## EXTRAIT DU TEXTE
>>>
Compte tenu des effets pervers et des conséquences néfastes de l’argent dans le système capitaliste qui est considéré comme une fin une soi, la nouvelle société en émergence doit redonner et commence à redonner à l’argent son rôle initial, c’est-à-dire celui de facilitateur d’échanges et de créateur de lien social.
Il doit uniquement être un moyen en vue d’une autre fin afin de remettre au premier plan les valeurs humaines et environnementales.
Accumuler pour compenser ses peurs
L’argent s’est imposé dans les sociétés dites évoluées comme l’élément fondamental, comme une sorte d’énergie maintenant tout le système. En acquérir augmente la sécurité et le pouvoir. Il est le principal instrument de domination. Son accumulation nous rassure face à la peur de l’autre, de l’avenir, de la mort. Nous compensons nos peurs par son accumulation.
<<<
## DONNÉES FOURNIES
>>>
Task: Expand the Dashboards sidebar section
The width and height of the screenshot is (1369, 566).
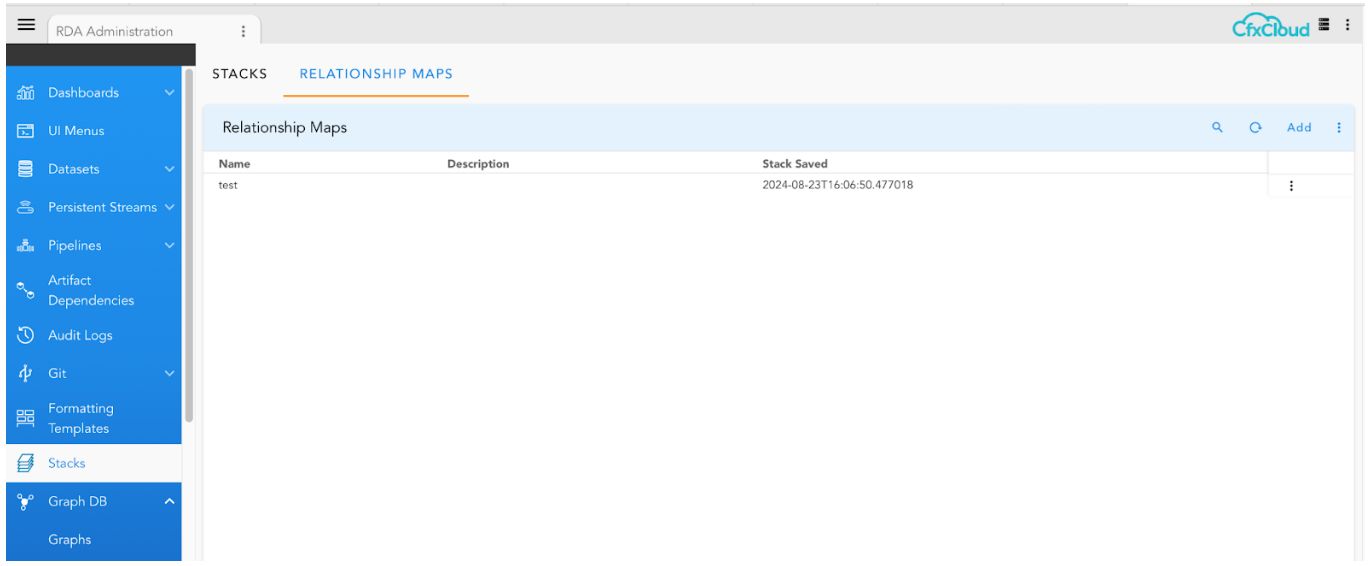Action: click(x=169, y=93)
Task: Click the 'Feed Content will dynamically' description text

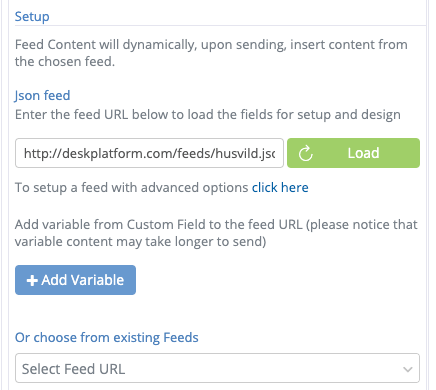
<<<
## TÂCHE DEMANDÉE 1
D'après l'extrait sur l'argent :
(a) Quel rôle initial la nouvelle société doit-elle redonner à l'argent ?
(b) Qu'est-ce que l'acquisition d'argent augmente ?
(c) Face à quelles peurs son accumulation nous rassure-t-elle ?
## TÂCHE DEMANDÉE 2
Pouvez-vous poursuivre l'extrait sur l'argent à partir de sa dernière phrase ?
Il n'est pas nécessaire de consulter les données.

## RÉSULTAT DE LA TÂCHE 1
(a) Celui de facilitateur d'échanges et de créateur de lien social.
(b) La sécurité et le pouvoir.
(c) La peur de l'autre, de l'avenir et de la mort.

## RÉSULTAT DE LA TÂCHE 2
L’économie toute entière est désormais dominée par la finance, qui pousse toujours plus loin une logique de profits immédiats au détriment des salariés et des écosystèmes. Une économie qui concentre entre les mains de quelques uns la richesse, une richesse détenue par un nombre toujours plus réduit de personnes. Une économie qui aspire toute la vitalité de la base au sommet.
Muhammad Yunus, économiste, entrepreneur bangladais, Prix Nobel de la paix en 2006 a fait le constat que les 85 personnes les plus riches du monde détenaient autant que les 3,5 milliards les plus pauvres de la planète; que 1 % de la population seulement possédaient la moitié des richesses mondiales(1).
L’essor des modèles économiques alternatifs
La nouvelle société en marche nous témoigne d’une volonté de changement de rapport à l’argent compte tenu de l’essor de modèles économiques alternatifs orientés sur le partage, l’usage, l’entraide et le lien social marquant l’opposition à une économie purement marchande.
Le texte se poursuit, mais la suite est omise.